◆ **Суть задания**
Перепишите пункты от самого начала до строки с «point(570,55)» включительно, заменив «icon» на «button» и больше ничего не меняя. Картинки в ответ не включайте.

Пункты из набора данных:
--------------------------------------------------

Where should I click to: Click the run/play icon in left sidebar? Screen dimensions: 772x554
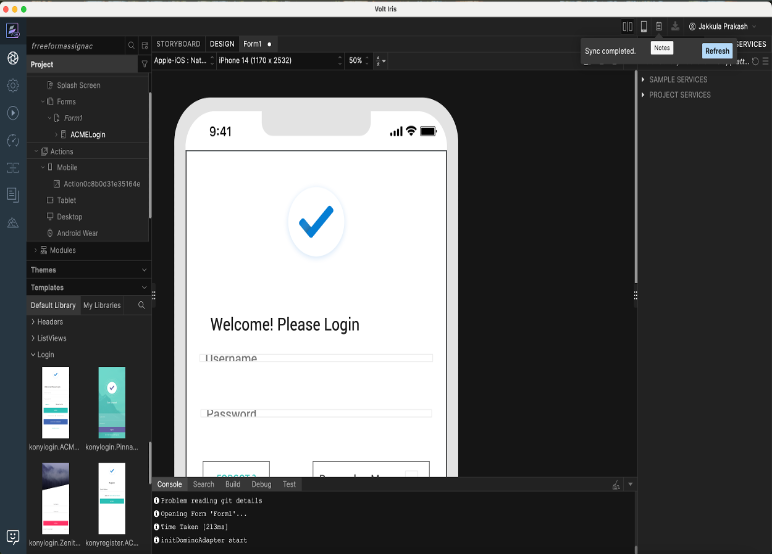coord(13,113)
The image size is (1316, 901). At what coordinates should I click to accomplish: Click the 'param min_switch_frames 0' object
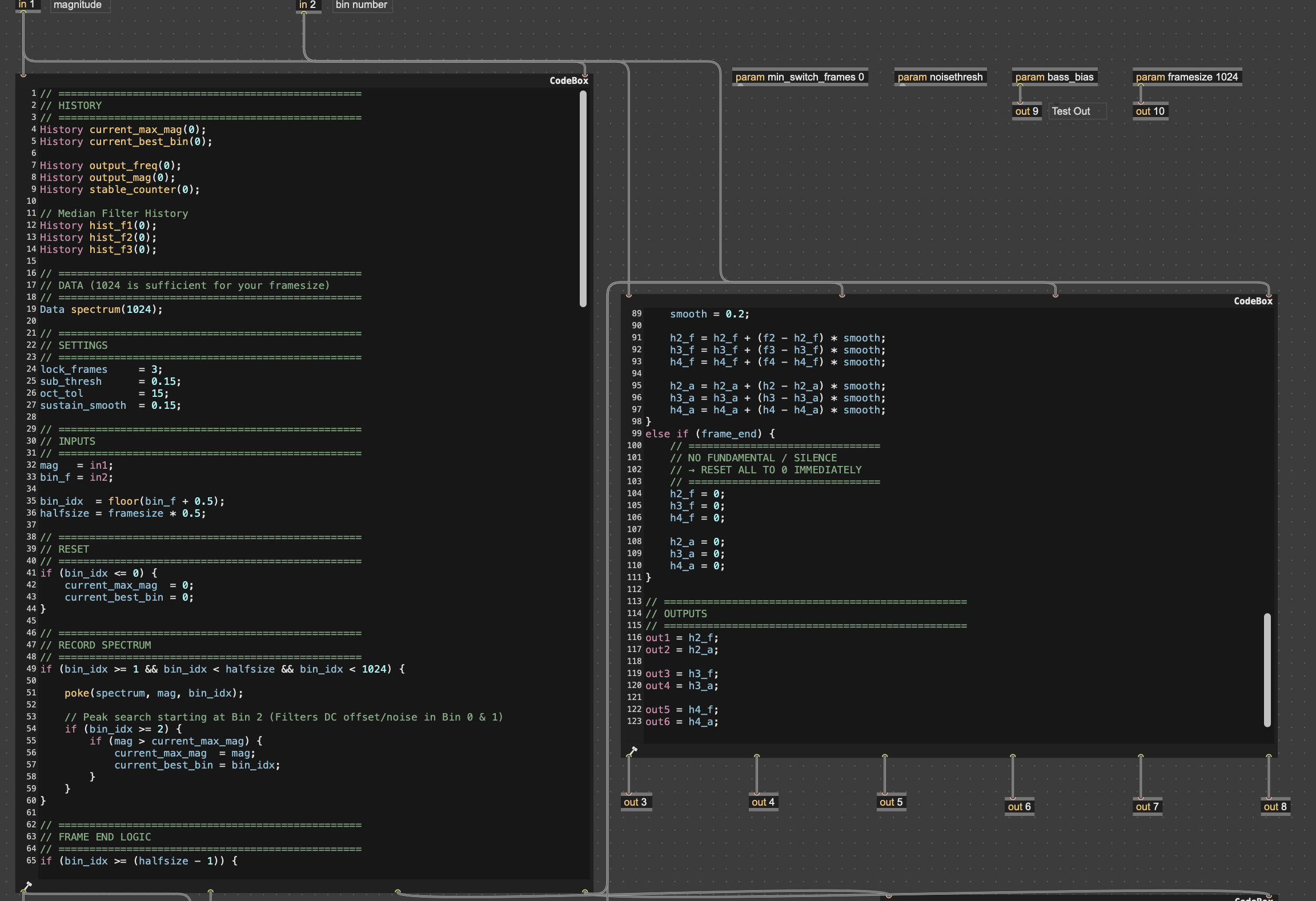[x=800, y=77]
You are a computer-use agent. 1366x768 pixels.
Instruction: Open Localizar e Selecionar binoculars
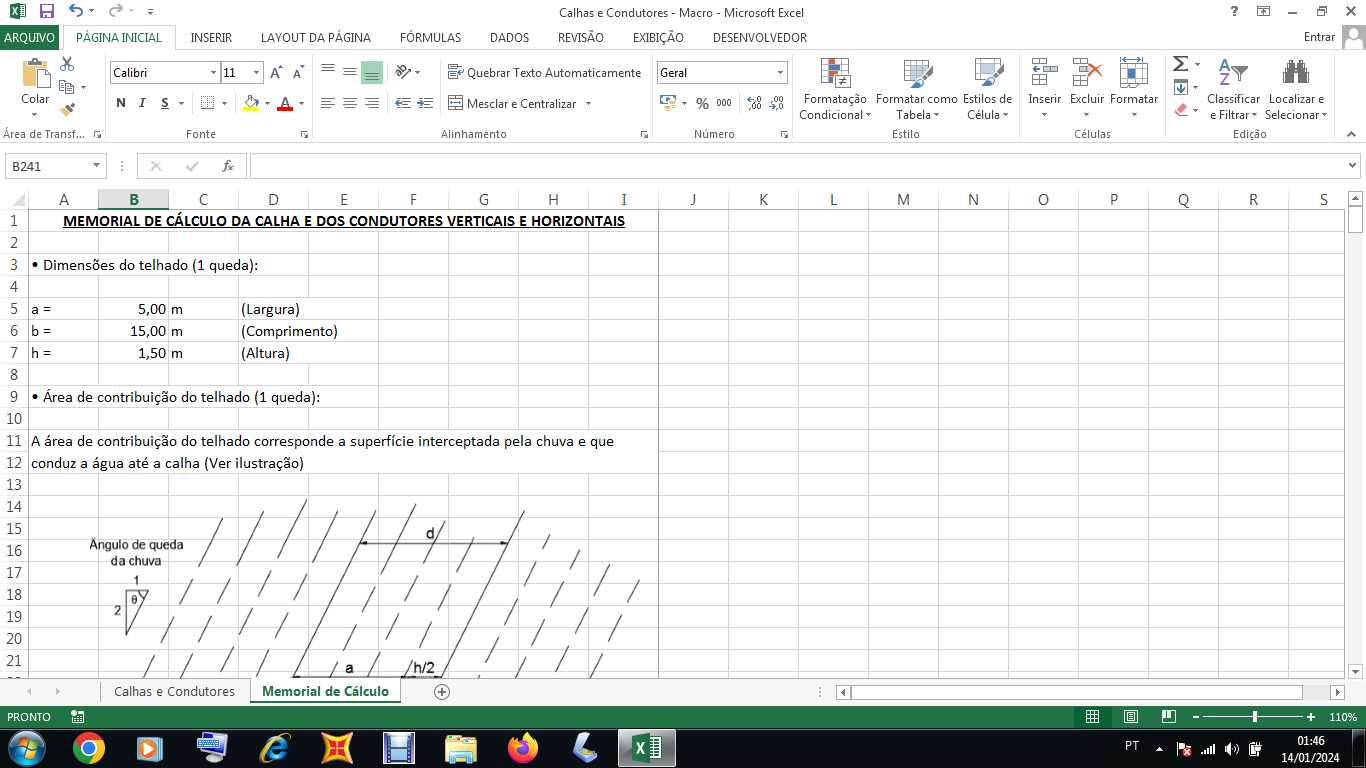click(1296, 89)
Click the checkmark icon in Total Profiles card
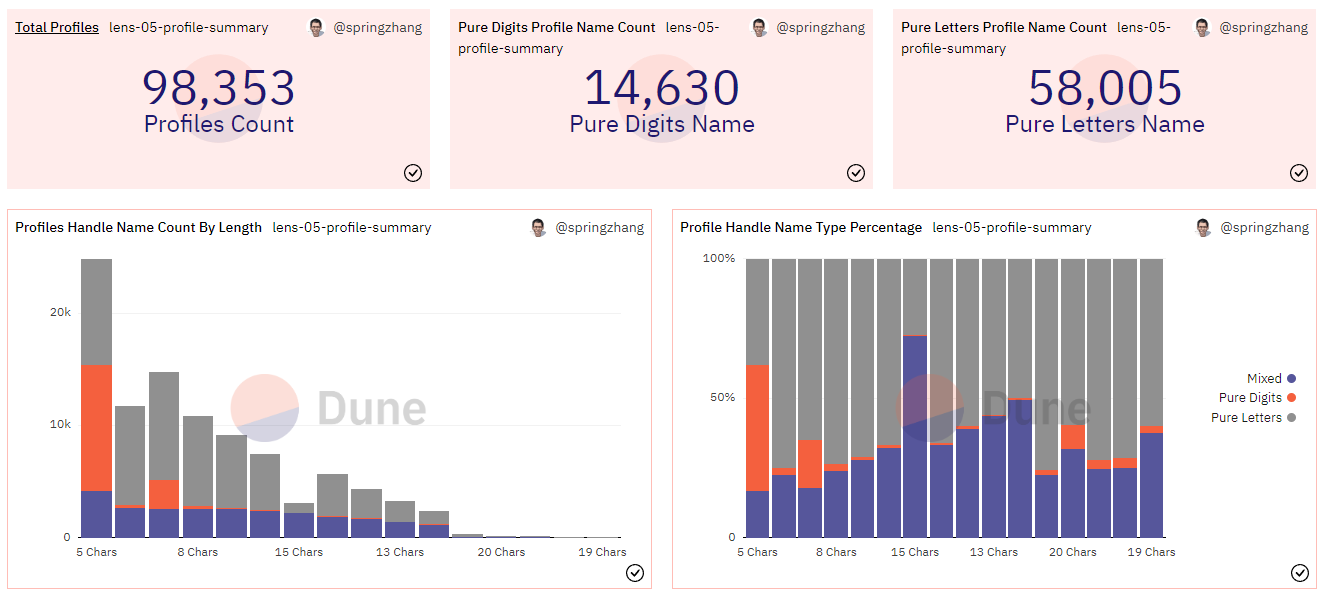Image resolution: width=1325 pixels, height=593 pixels. 413,173
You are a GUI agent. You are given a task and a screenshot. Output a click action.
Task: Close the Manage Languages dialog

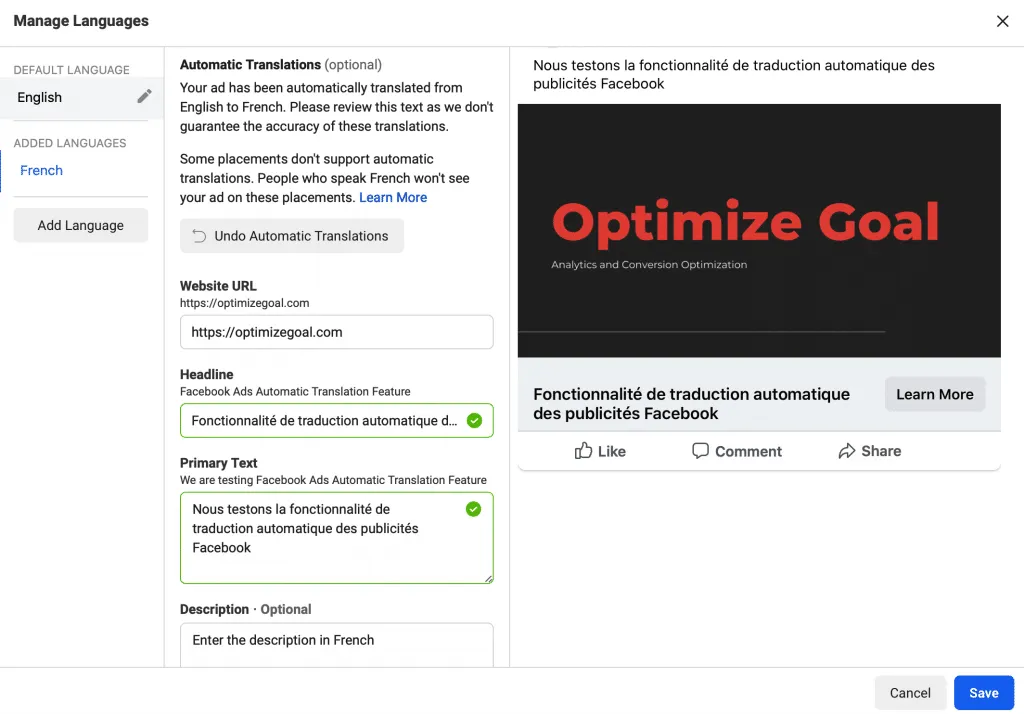[1002, 21]
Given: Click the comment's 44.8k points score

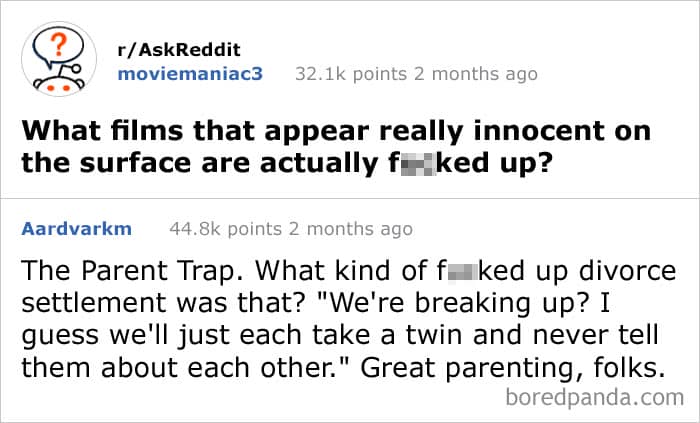Looking at the screenshot, I should point(229,229).
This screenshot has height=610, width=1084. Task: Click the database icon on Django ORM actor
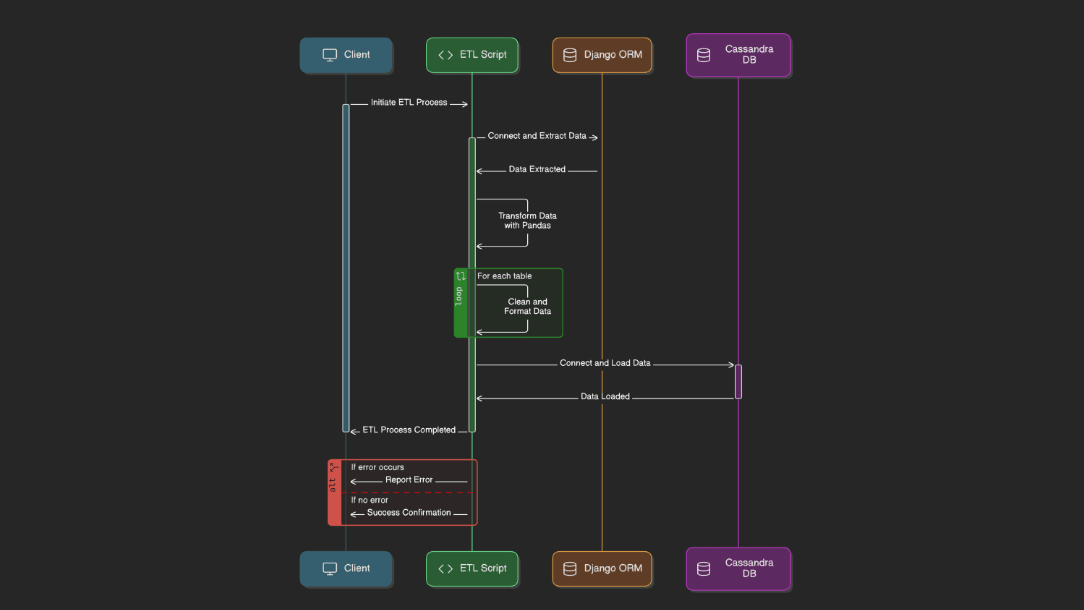point(570,55)
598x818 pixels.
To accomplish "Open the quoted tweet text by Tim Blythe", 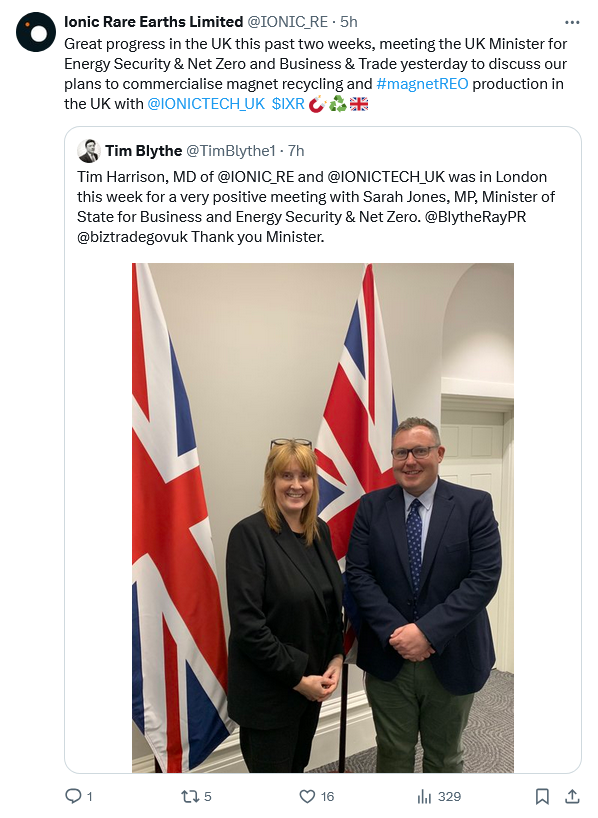I will click(316, 207).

--------------------------------------------------

◆ **Результат ниже**
Where should I click to: Click the run/play button in left sidebar? Screen dimensions: 772x554
coord(13,113)
The image size is (1316, 901). At what coordinates should I click to accomplish: Click the 'param min_switch_frames 0' object
[x=800, y=77]
You are a computer-use agent. 1366x768 pixels.
Instruction: Open Localizar e Selecionar binoculars
click(1296, 89)
Click the checkmark button in Total Profiles card
Image resolution: width=1325 pixels, height=593 pixels. 413,173
You are a GUI agent. You are given a task and a screenshot. Output a click action.
Task: Close the Manage Languages dialog

[1002, 21]
Given: Click the comment's 44.8k points score

Looking at the screenshot, I should point(229,229).
This screenshot has height=610, width=1084. Task: Click the database button on Django ORM actor
point(570,55)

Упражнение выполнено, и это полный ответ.